おまけ1: tibdex/github-app-token からの乗り換え

実は公式がactions/create-github-app-tokenを出したのはわりと最近で、v1.0.0がリリースされたのが2023年6月9日でした。この公式Actionが出るまでは、個人が作成した Actiontibdex/github-app-tokenを使用するのがわりと一般的でした。私と同じようにtibdex/github-app-tokenを使用している人も多いと思うので、乗り換えする際にどういったことをすればよいのかを紹介したいと思います。

結論

GitHub Actions を以下のように変えるとうまくきます。

 - name: Generate token
    id: generate_token
-  uses: tibdex/github-app-token@v1
+  uses: actions/create-github-app-token@v1
    with:
-    app_id: ${{ secrets.APP_ID }}
-    private_key: ${{ secrets.APP_PRIVATE_KEY }}
+    app-id: ${{ secrets.APP_ID }}
+    private-key: ${{ secrets.APP_PRIVATE_KEY }}
+    owner: ${{ github.repository_owner }}

 # GitHubのアクセス時に認証情報を使用するように設定
 - name: Set token
   run: git config --global url."https://x-access-token:$GITHUB_TOKEN@github.com/OrgName/".insteadOf "https://github.com/OrgName/"
   env:
     GITHUB_TOKEN: ${{ steps.generate_token.outputs.token }}

ポイント1: owner オプション

tibdex/github-app-tokenは、GitHub Apps がアクセスできるすべてのリポジトリに対してアクセスすることができました。
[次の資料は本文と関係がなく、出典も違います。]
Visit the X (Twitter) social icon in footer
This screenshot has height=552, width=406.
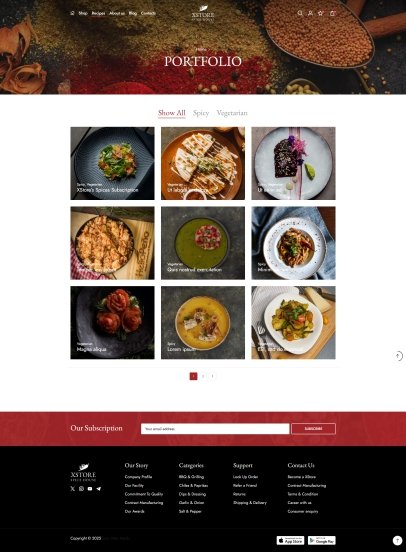pyautogui.click(x=73, y=489)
actions/create-github-app-tokenはデフォルトだと、ワークフローが動いているリポジトリのみにアクセスできるトークンが発行されます。そのため、他のリポジトリにアクセスしたい場合はownerを指定する必要があります。またrepositoriesオプションを使えば、にアクセスするリポジトリを絞ることも可能です。 上記の例では、リポジトリは絞らずownerオプションのみ追加しています。

ポイント2: 引数名

tibdex/github-app-tokeは入力パラメータである AppID と PrivateKey をそれぞれapp_idprivate_keyという変数名で指定します。変数名そのままでもactions/create-github-app-tokenで動くは動くのですが、以下のような Warning がでます。
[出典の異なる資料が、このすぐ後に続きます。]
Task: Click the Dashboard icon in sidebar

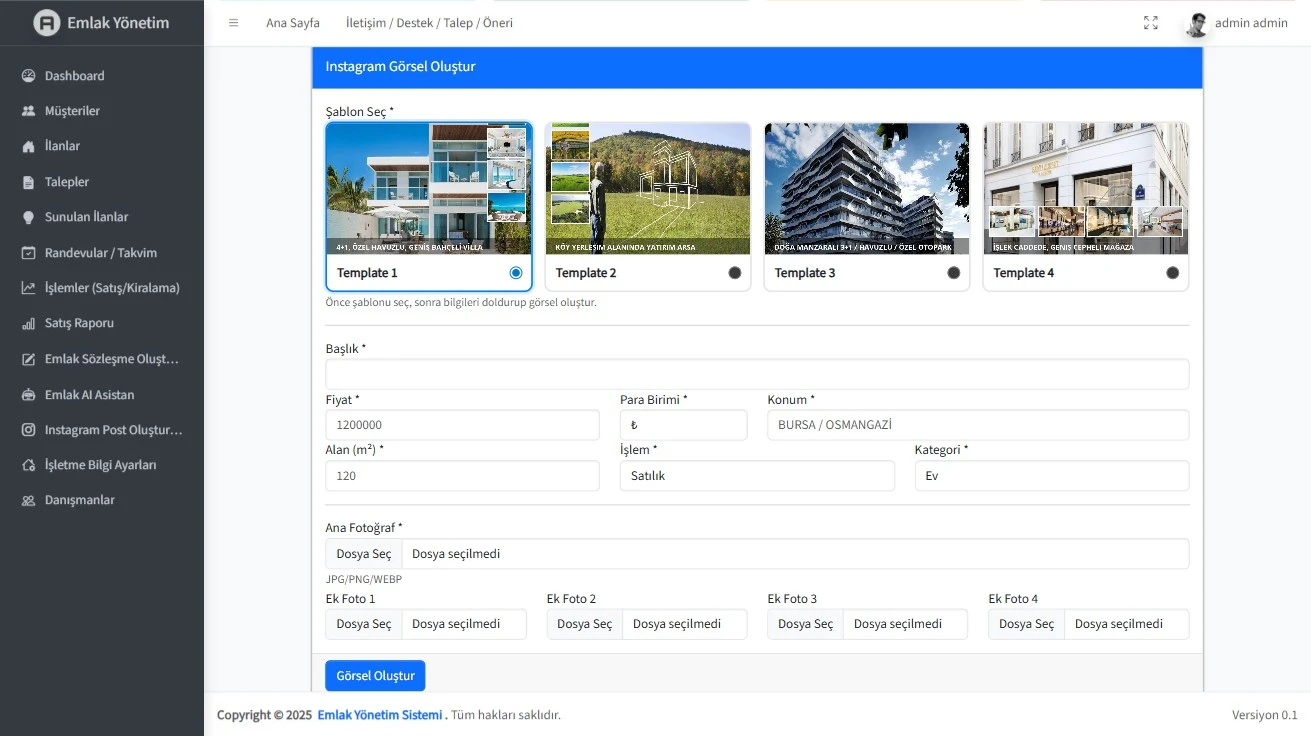Action: pos(28,76)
Warning: Input 'app_id' has been deprecated with message: 'app_id' is deprecated and will be removed in a future version. Use 'app-id' instead.
Warning: Input 'private_key' has been deprecated with message: 'private_key' is deprecated and will be removed in a future version. Use 'private-key' instead.
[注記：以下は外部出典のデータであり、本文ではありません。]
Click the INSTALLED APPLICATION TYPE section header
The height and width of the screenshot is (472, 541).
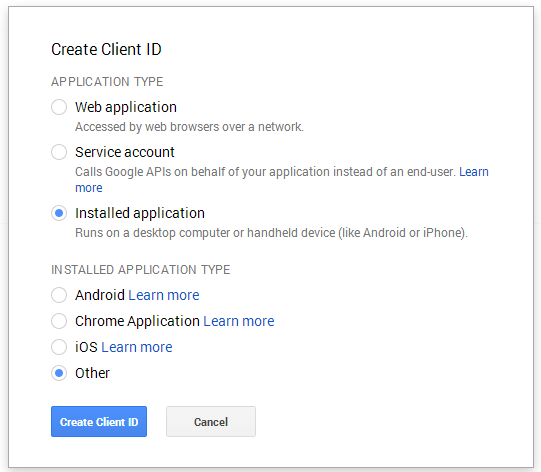140,269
actions/create-github-app-tokenだと、入力パラメータである AppID と PrivateKey の変数名はapp-idprivate-keyとのこと。よって変数名を変えています。

おまけ2: 現状GitHub AppでGitHub PackageをReadすることはできない

GitHub PackageをReadするためには、従来通りPATを使うしか方法がなさそうです。 これは本当にイケてない...。